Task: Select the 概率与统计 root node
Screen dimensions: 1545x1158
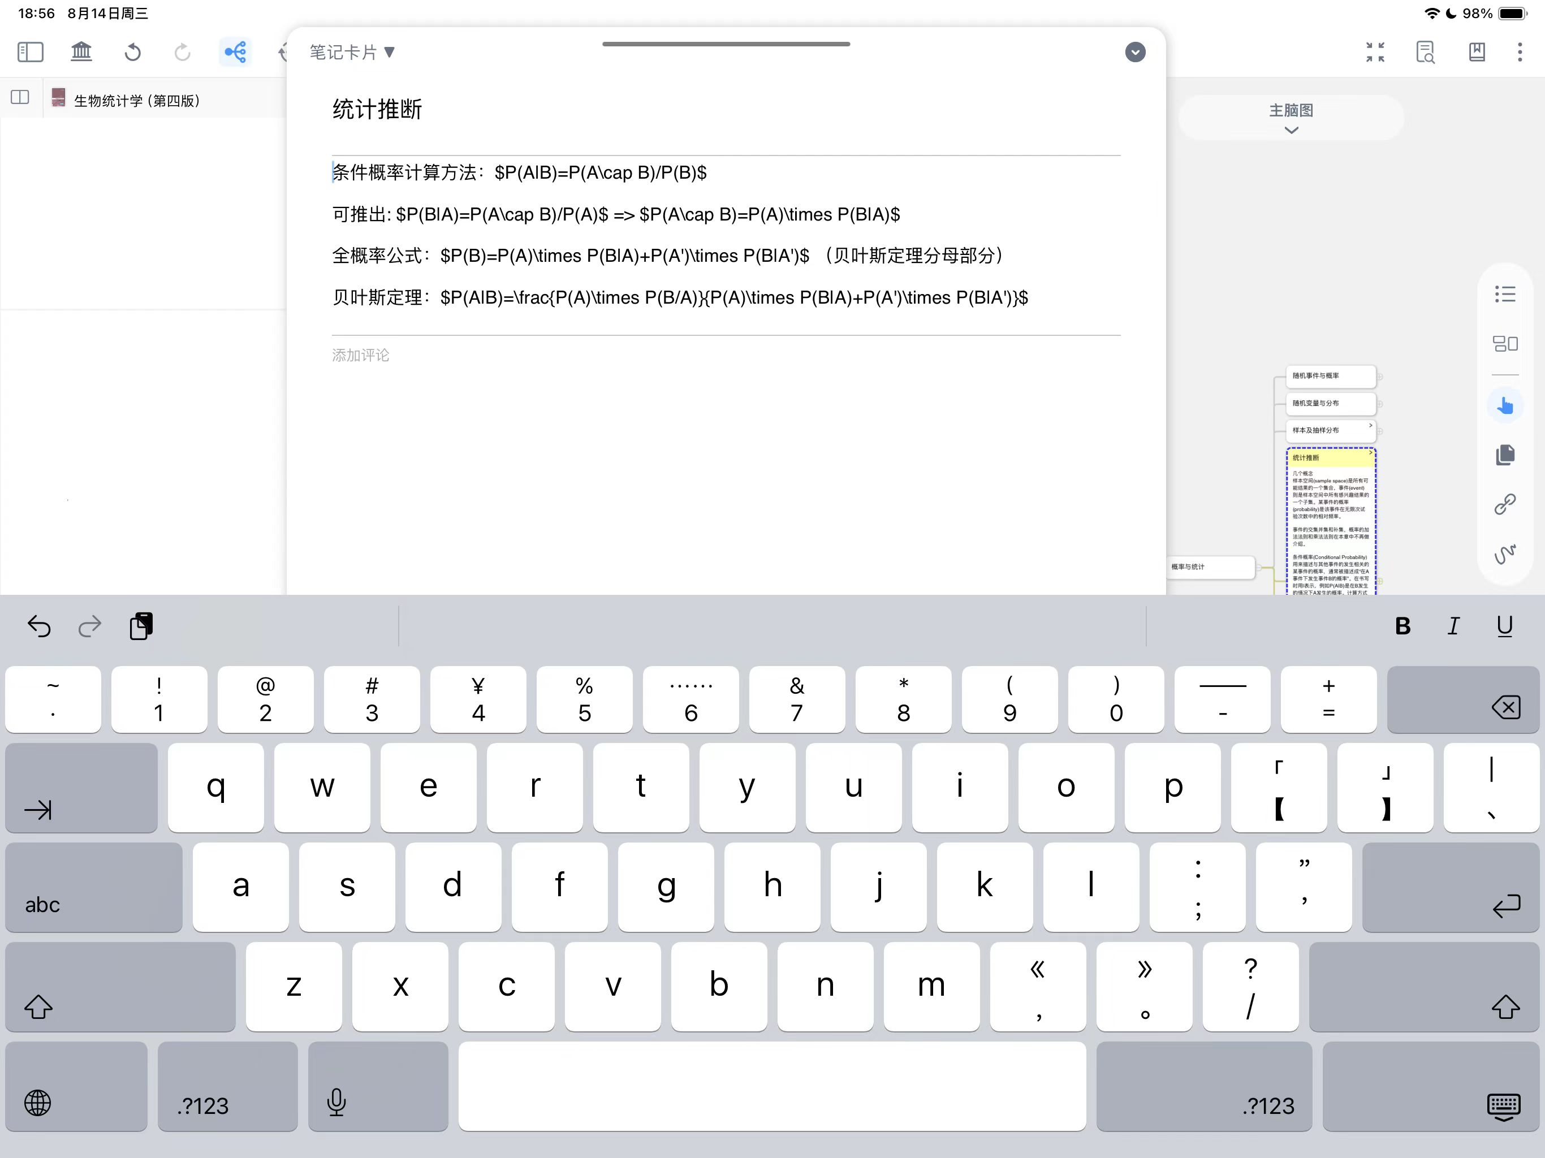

================

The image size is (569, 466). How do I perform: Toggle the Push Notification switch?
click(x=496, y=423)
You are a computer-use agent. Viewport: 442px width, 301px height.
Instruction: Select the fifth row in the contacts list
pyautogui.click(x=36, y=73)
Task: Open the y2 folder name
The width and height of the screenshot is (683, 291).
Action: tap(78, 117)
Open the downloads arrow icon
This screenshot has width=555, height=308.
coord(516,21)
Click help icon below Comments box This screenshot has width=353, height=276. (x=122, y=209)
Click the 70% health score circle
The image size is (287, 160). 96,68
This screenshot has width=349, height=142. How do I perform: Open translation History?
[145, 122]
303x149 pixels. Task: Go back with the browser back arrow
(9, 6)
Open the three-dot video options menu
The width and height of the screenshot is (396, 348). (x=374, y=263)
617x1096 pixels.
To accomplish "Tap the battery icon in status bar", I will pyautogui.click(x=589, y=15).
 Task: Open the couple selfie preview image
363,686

================

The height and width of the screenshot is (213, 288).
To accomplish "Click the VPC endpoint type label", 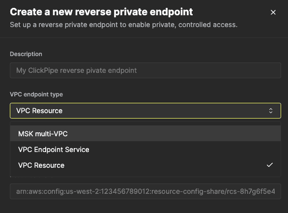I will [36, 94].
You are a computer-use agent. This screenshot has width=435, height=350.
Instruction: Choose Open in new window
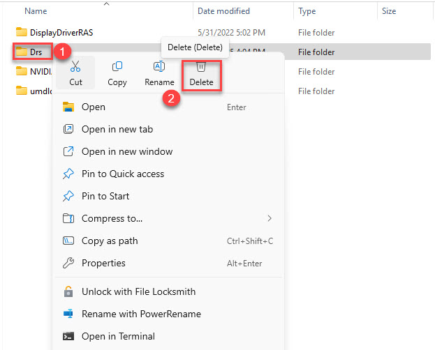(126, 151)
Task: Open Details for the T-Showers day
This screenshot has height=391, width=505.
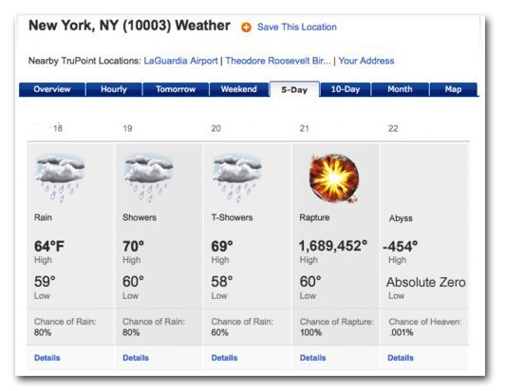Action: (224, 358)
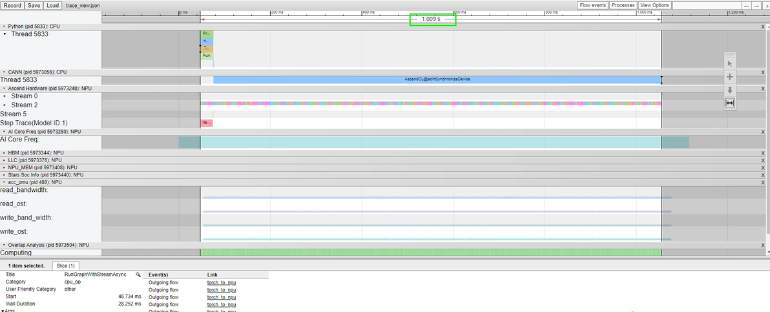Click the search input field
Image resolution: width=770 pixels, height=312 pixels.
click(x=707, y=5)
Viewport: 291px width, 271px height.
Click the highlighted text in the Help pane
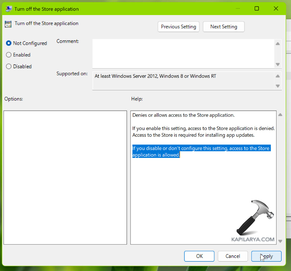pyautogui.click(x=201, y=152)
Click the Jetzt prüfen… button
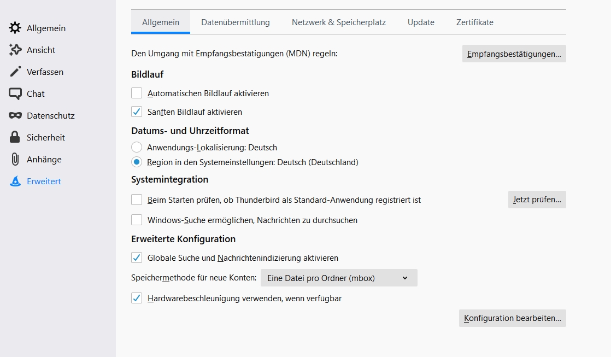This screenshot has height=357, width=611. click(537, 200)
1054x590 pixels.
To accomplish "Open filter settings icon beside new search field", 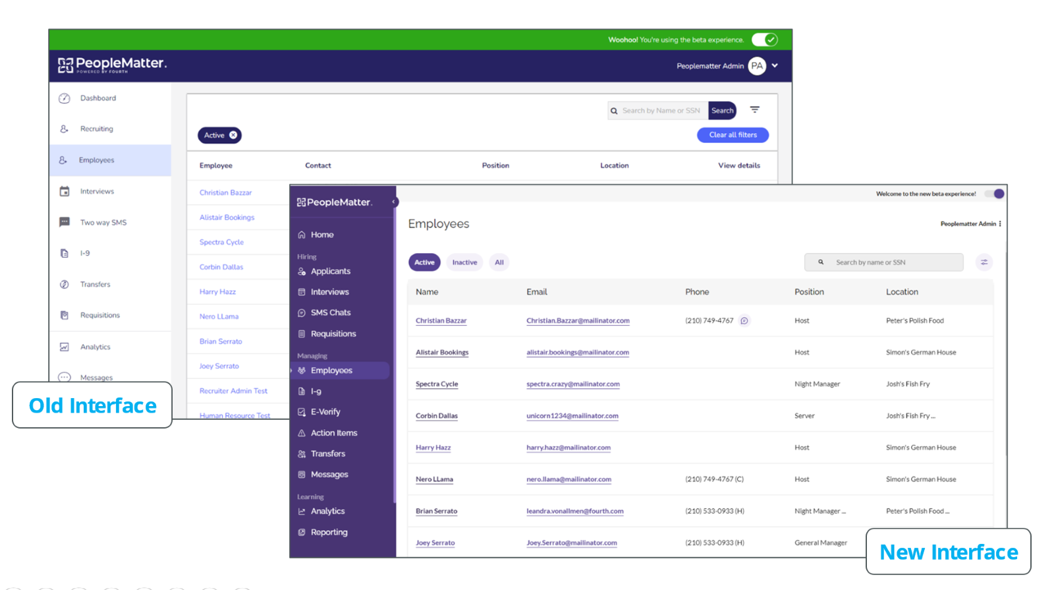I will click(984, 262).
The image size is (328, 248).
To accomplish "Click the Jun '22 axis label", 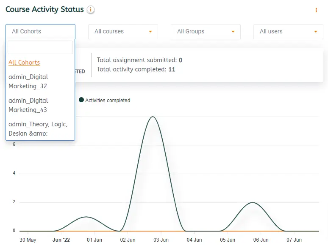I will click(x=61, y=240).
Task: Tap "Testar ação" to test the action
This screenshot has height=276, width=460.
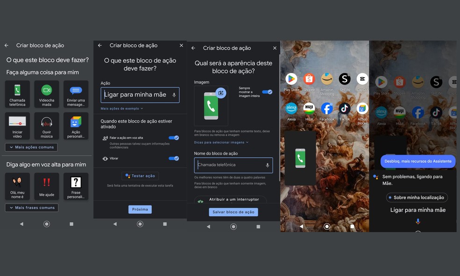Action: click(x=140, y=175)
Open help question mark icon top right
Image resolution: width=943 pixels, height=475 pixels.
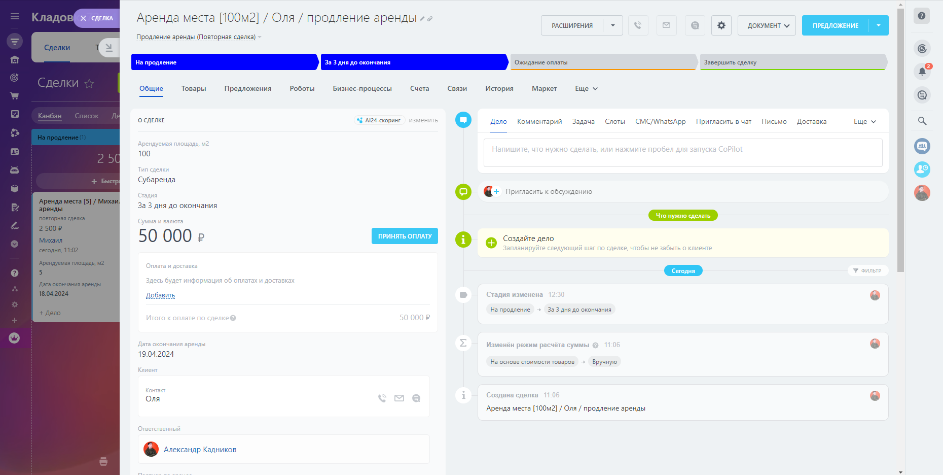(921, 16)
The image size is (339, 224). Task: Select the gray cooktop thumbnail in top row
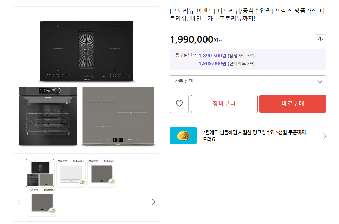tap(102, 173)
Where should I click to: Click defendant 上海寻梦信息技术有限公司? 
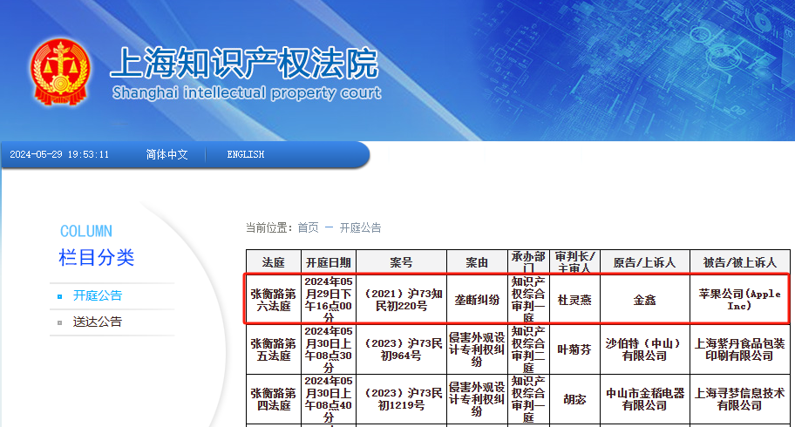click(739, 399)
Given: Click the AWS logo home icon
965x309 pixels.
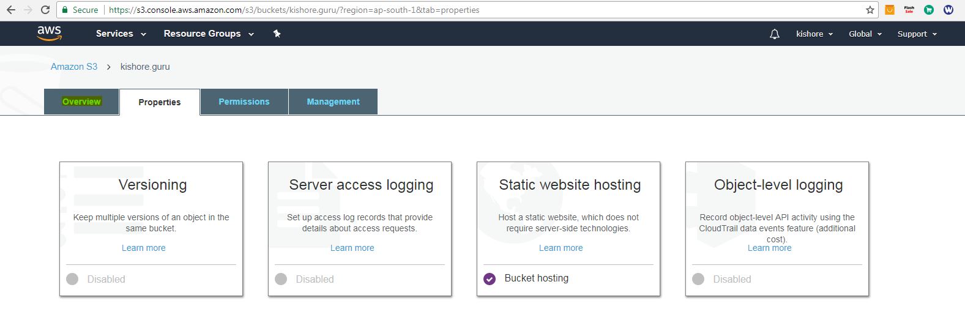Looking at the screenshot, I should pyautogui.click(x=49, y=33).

================

> _Work request_:
Using the entries shown above, reproduce verbatim the lines from the line bearing "Task: Select the 概率与统计 root node" to the line bearing "Screen dimensions: 1545x1158", inclusive.

> _Response_:
Task: Select the 概率与统计 root node
Screen dimensions: 1545x1158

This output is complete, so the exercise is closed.